[EXTRACTED MATERIAL]
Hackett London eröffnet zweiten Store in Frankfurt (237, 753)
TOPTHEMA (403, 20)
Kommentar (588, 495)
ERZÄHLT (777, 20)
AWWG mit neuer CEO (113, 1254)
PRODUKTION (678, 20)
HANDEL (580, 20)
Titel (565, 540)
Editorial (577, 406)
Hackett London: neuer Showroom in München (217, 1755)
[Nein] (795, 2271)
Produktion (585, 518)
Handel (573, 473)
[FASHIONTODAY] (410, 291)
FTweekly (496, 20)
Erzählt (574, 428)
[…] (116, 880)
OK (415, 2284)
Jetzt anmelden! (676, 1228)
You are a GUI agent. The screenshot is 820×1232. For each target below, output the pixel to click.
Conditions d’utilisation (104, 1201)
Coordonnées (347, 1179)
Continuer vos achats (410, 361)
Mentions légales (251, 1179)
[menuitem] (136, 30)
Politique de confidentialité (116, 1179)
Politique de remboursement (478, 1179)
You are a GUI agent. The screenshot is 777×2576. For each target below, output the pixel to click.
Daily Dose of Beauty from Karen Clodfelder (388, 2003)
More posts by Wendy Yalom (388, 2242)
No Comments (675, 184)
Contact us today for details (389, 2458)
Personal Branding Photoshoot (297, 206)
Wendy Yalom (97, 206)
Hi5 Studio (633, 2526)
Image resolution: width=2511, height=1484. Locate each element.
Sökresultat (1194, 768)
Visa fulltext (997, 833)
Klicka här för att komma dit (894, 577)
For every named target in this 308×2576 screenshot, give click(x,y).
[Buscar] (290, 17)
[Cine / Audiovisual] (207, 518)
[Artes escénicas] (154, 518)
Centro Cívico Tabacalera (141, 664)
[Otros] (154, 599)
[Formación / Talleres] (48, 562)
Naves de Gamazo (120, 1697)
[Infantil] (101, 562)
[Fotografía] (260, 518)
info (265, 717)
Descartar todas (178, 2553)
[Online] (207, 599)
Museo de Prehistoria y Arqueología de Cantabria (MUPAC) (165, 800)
[/EXTRACTED MATERIAL]
## THE TASK
Set down each line exactly as it appears in the data.

## RESPONSE AREA
Hackett London eröffnet zweiten Store in Frankfurt (237, 753)
TOPTHEMA (403, 20)
Kommentar (588, 495)
ERZÄHLT (777, 20)
AWWG mit neuer CEO (113, 1254)
PRODUKTION (678, 20)
HANDEL (580, 20)
Titel (565, 540)
Editorial (577, 406)
Hackett London: neuer Showroom in München (217, 1755)
[Nein] (795, 2271)
Produktion (585, 518)
Handel (573, 473)
[FASHIONTODAY] (410, 291)
FTweekly (496, 20)
Erzählt (574, 428)
[…] (116, 880)
OK (415, 2284)
Jetzt anmelden! (676, 1228)
You are a GUI agent. The screenshot is 820×1232. For each target below, output the pixel to click.
Conditions d’utilisation (104, 1201)
Coordonnées (347, 1179)
Continuer vos achats (410, 361)
Mentions légales (251, 1179)
[menuitem] (136, 30)
Politique de confidentialité (116, 1179)
Politique de remboursement (478, 1179)
You are a GUI agent. The screenshot is 777×2576. For each target below, output the pixel to click.
Daily Dose of Beauty from Karen Clodfelder (388, 2003)
More posts by Wendy Yalom (388, 2242)
No Comments (675, 184)
Contact us today for details (389, 2458)
Personal Branding Photoshoot (297, 206)
Wendy Yalom (97, 206)
Hi5 Studio (633, 2526)
Image resolution: width=2511, height=1484. Locate each element.
Sökresultat (1194, 768)
Visa fulltext (997, 833)
Klicka här för att komma dit (894, 577)
For every named target in this 308×2576 screenshot, give click(x,y).
[Buscar] (290, 17)
[Cine / Audiovisual] (207, 518)
[Artes escénicas] (154, 518)
Centro Cívico Tabacalera (141, 664)
[Otros] (154, 599)
[Formación / Talleres] (48, 562)
Naves de Gamazo (120, 1697)
[Infantil] (101, 562)
[Fotografía] (260, 518)
info (265, 717)
Descartar todas (178, 2553)
[Online] (207, 599)
Museo de Prehistoria y Arqueología de Cantabria (MUPAC) (165, 800)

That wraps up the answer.